§ THINGS TO DO:
1. Which file does the kernel patch excerpt modify?
2. Retype everything in the kernel patch excerpt from "Signed-off-by: Zqiang <qiang1.zhang@intel.com>" down to "synchronize_rcu_tasks_generic(struct rcu_tasks *rtp)".
3. Extend the kernel patch excerpt beyond its last line.
>> Start PASSAGE SHOWN
Signed-off-by: Zqiang <qiang1.zhang@intel.com>
Signed-off-by: Paul E. McKenney <paulmck@kernel.org>
Signed-off-by: Sasha Levin <sashal@kernel.org>
---
 kernel/rcu/tasks.h | 8 +++-----
 1 file changed, 3 insertions(+), 5 deletions(-)

diff --git a/kernel/rcu/tasks.h b/kernel/rcu/tasks.h
index f5bf6fb430dab..727e09909e403 100644
--- a/kernel/rcu/tasks.h
+++ b/kernel/rcu/tasks.h
@@ -560,8 +560,9 @@ static int __noreturn rcu_tasks_kthread(void *arg)
 static void synchronize_rcu_tasks_generic(struct rcu_tasks *rtp)
 {
 	/* Complain if the scheduler has not started.  */
-	WARN_ONCE(rcu_scheduler_active == RCU_SCHEDULER_INACTIVE,
-			 "synchronize_rcu_tasks called too soon");
+	if (WARN_ONCE(rcu_scheduler_active == RCU_SCHEDULER_INACTIVE,
+			 "synchronize_%s() called too soon", rtp->name))
>> End PASSAGE SHOWN
>> Start SOURCE DATA
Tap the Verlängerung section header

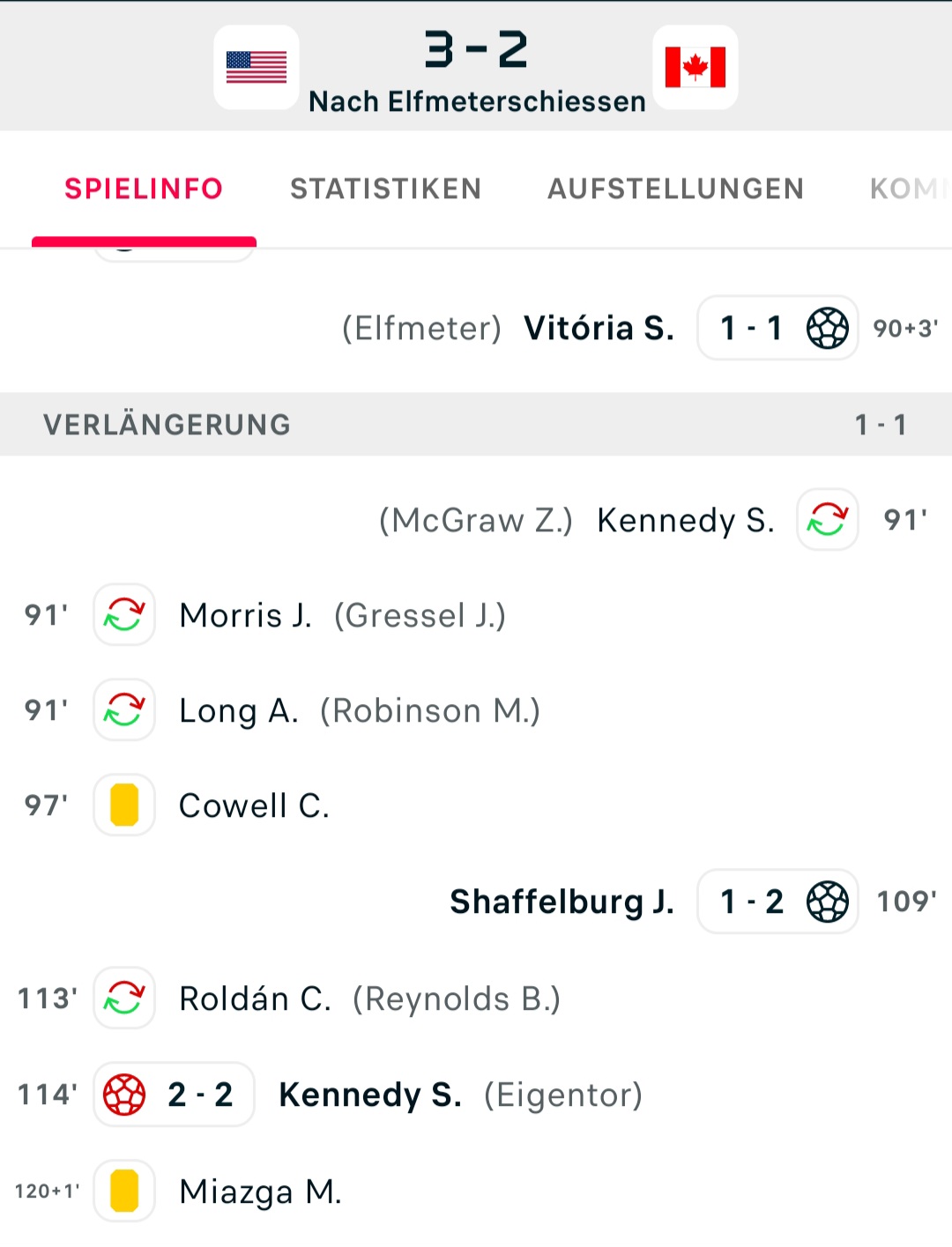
>> End SOURCE DATA
§ ANSWERS IN ORDER:
1. kernel/rcu/tasks.h

2.
Signed-off-by: Zqiang <qiang1.zhang@intel.com>
Signed-off-by: Paul E. McKenney <paulmck@kernel.org>
Signed-off-by: Sasha Levin <sashal@kernel.org>
---
 kernel/rcu/tasks.h | 8 +++-----
 1 file changed, 3 insertions(+), 5 deletions(-)

diff --git a/kernel/rcu/tasks.h b/kernel/rcu/tasks.h
index f5bf6fb430dab..727e09909e403 100644
--- a/kernel/rcu/tasks.h
+++ b/kernel/rcu/tasks.h
@@ -560,8 +560,9 @@ static int __noreturn rcu_tasks_kthread(void *arg)
 static void synchronize_rcu_tasks_generic(struct rcu_tasks *rtp)

3.
+		return;
 
 	// If the grace-period kthread is running, use it.
 	if (READ_ONCE(rtp->kthread_ptr)) {
@@ -1036,9 +1037,6 @@ static void rcu_tasks_be_rude(struct work_struct *work)
 // Wait for one rude RCU-tasks grace period.
 static void rcu_tasks_rude_wait_gp(struct rcu_tasks *rtp)
 {
-	if (num_online_cpus() <= 1)
-		return;	// Fastpath for only one CPU.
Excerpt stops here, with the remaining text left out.